Núncio Apostólico volta a questionar o sentido da guerra e da morte e lembra que a Cruz foi uma “vitória” sobre o mal
O Núncio Apostólico afirmou hoje na celebração da Paixão, na Sé de Angra, que meditar neste episódio da vida de Jesus é reconhecer onde Ele hoje continua a ser maltratado.
“Meditar sobre a paixão de Jesus obriga-nos a reconhecer onde Jesus continua a ser maltratado, violado e morto; obriga-nos a perguntar-nos o que estamos nós a fazer para lutar contra estas imensas tragédias da família humana à qual pertencemos” afirmou D. Ivo Scapolo.
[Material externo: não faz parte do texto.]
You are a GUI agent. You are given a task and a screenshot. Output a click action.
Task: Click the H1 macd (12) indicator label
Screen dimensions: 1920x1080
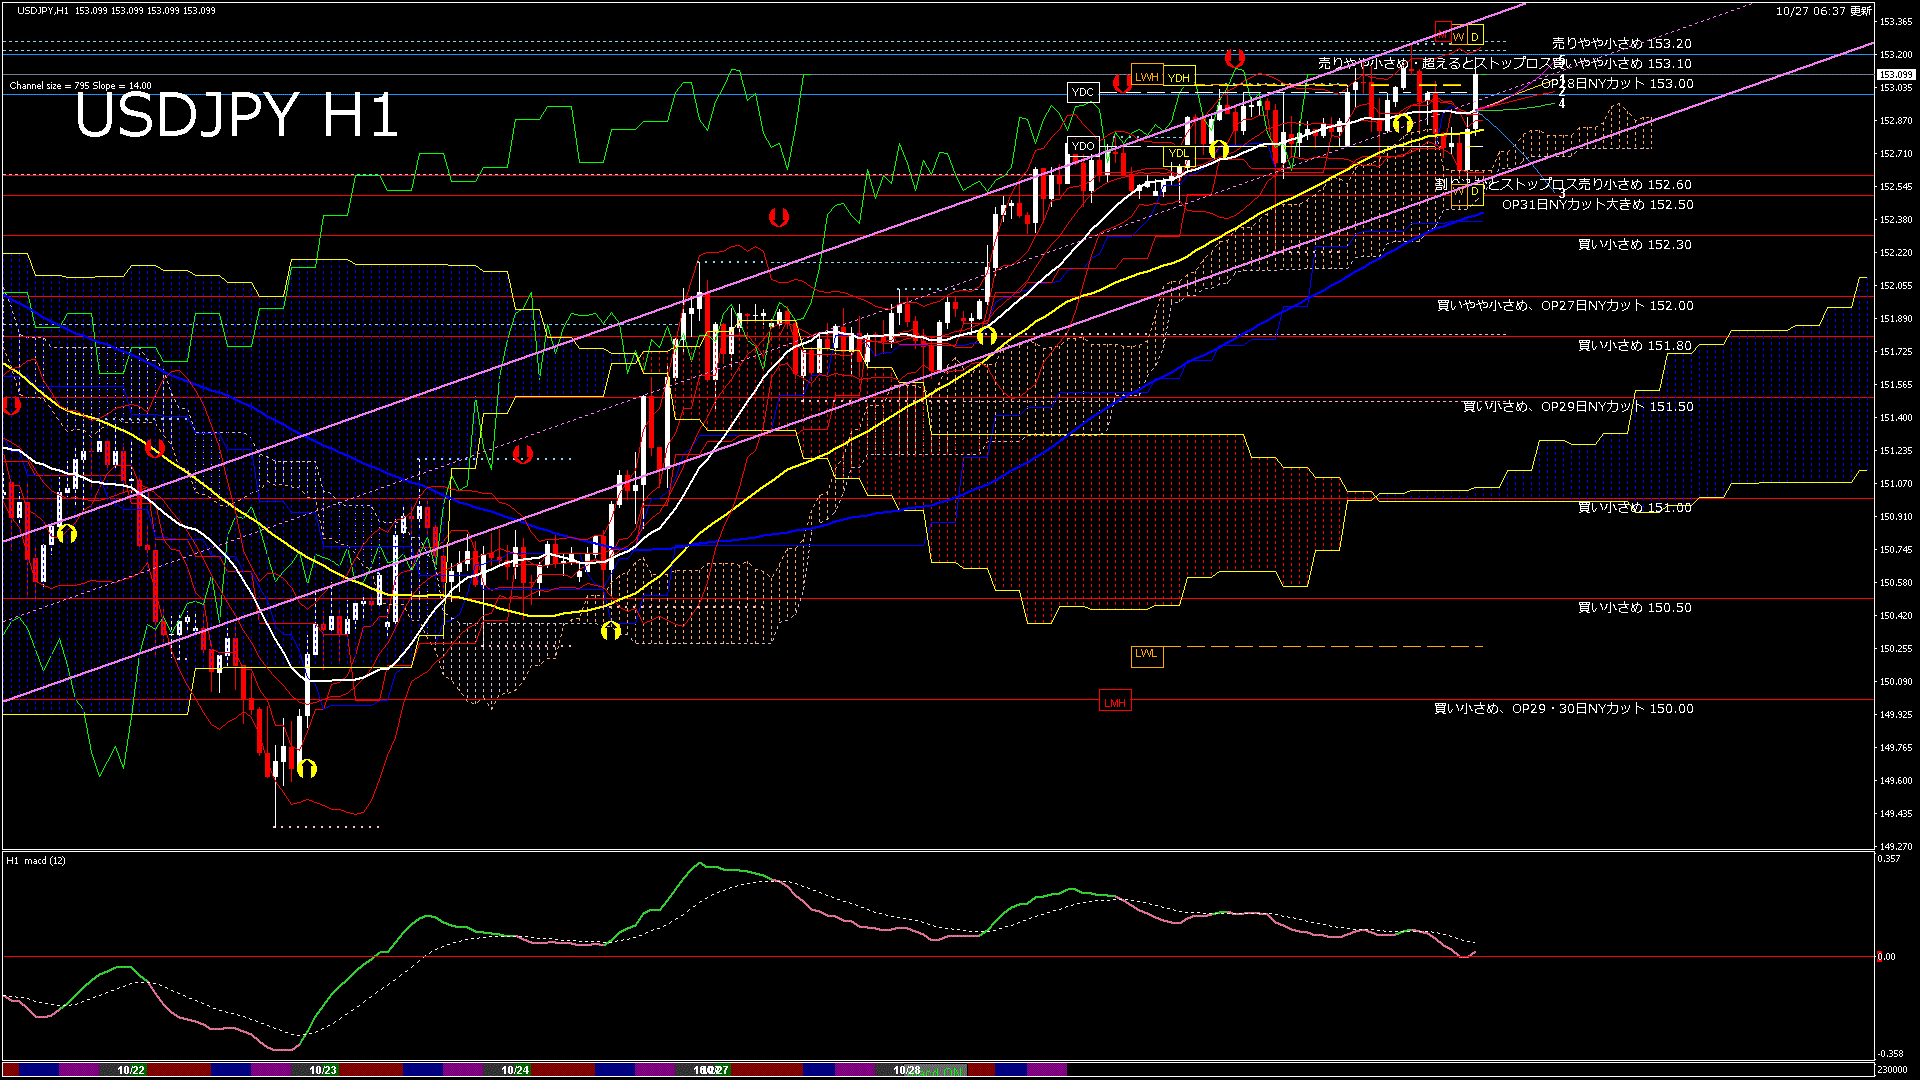click(37, 860)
O diplomata da Santa Sé lembrou alguns acontecimentos trágicos dos nossos dias para exemplificar o prolongamento do sofrimento do Filho de Deus.
“Nestes últimos tempos tivemos que perguntar-nos, com particular intensidade, sobre o sentido do sofrimento e da morte causados pela pandemia da Covid-19 ou pela atual guerra da Rússia contra a Ucrânia” afirmou destacando ainda que no mundo há também “uma quantidade inumerável de seres humanos que sofrem e morrem por causa de guerras esquecidas como a da Síria e do Yémen, pelo terrorismo, pela tragédia permanente causada pela falta de comida, de água e de medicamentos, pelo massacre dos inocentes causado pelo aborto, pelo tráfico de seres humanos e tráfico de órgãos, pelas formas mais camufladas de escravidão, pelo trágico fenómeno dos emigrantes e refugiados”.
O Núncio exortou os fiéis presentes na catedral açoriana a questionarem-se, a partir da cruz, sobre o sentido do sofrimento e da morte, que não é uma maldade de Deus mas um sinal que exige uma entrega e uma resposta de cada um no cuidado do outro.
“Que quer Deus dizer-nos com estas tragédias, permitindo as maldades, as violências, as doenças, as catástrofes, os acidentes, a multiplicação do sofrimento na vida de algumas pessoas?” interpelou D. Ivo Scapolo para de imediato dar a resposta: “Deus quer, talvez, ajudar-nos a quebrar falsas seguranças; eliminar o orgulho e a presunção de poder fazer por conta própria; rever programas inúteis ou até maus; ver mais além de um horizonte limitado a esta vida terrena; entender que nada é seguro e duradouro”.
“A cruz de Cristo, um aparente e trágico insucesso, foi na realidade a grande vitória sobre o diabo, o mal, a morte”, disse D. Ivo Scapolo.
“Da mesma maneira Deus nos convida à solidariedade, ao serviço, à empatia; sacode-nos para que comecemos a usar bem a vida, os vários dons recebidos, a capacidades que nos doou para o bem comum; pede-nos a coragem de lutar por algo verdadeiramente importante como a liberdade, de maneira particular a liberdade religiosa, tal como fizeram os mártires; torna-nos mais empáticos e sensíveis aos sofrimentos dos outros”, concluiu.
A celebração da Paixão é um dos três grandes momentos do Tríduo Pascal que termina amanhã, sábado, à noite, com a Solene Vigília Pascal.
Esta Sexta-feira Santa, a Igreja celebra a morte de Jesus, este ano com uma oração especial pelo “dom da paz para a Ucrânia” e as vítimas de “todos os outros conflitos, infelizmente numerosos, em muitos países do mundo”, por indicação do Vaticano.
A Santa Sé pede que esta oração se faça em prol dos irmãos “que vivem a atrocidade da guerra, especialmente na Ucrânia”.
A Igreja Católica evoca a morte de Jesus, num dia de jejum para os fiéis, que não celebram a Missa, mas uma cerimónia com a apresentação e adoração da cruz.
A Paixão decorre durante a tarde, perto da hora em que se acredita que Jesus terá morrido, nas igrejas desnudadas desde a noite anterior.
Ao entrarem, em silêncio, os presidentes da celebração prostram-se, bem como os demais ministros, em sinal da morte de Cristo.
A parte inicial da celebração, a Liturgia da Palavra, tem um dos elementos mais antigos da Sexta-feira Santa, a grande oração universal, tradicionalmente com dez intenções – este ano, 11 – que procuram abranger todas as necessidades e todas as realidades da humanidade.
A adoração à cruz e os vários momentos de oração apresentam-se como momentos de penitência e de pedido de perdão.
Durante a celebração da Paixão do Senhor há o rito da adoração, mas este ano omitiu-se o beijo devocional da Cruz, por razões de saúde pública; o sacerdote que preside à celebração está paramentado com a cor vermelha, que a liturgia católica associa aos mártires.
Esta sexta-feira foi ainda realizada uma via-sacra e a tradicional procissão do Senhor Morto, que não já se realizava nos moldes habituais há dois anos, por causa da pandemia.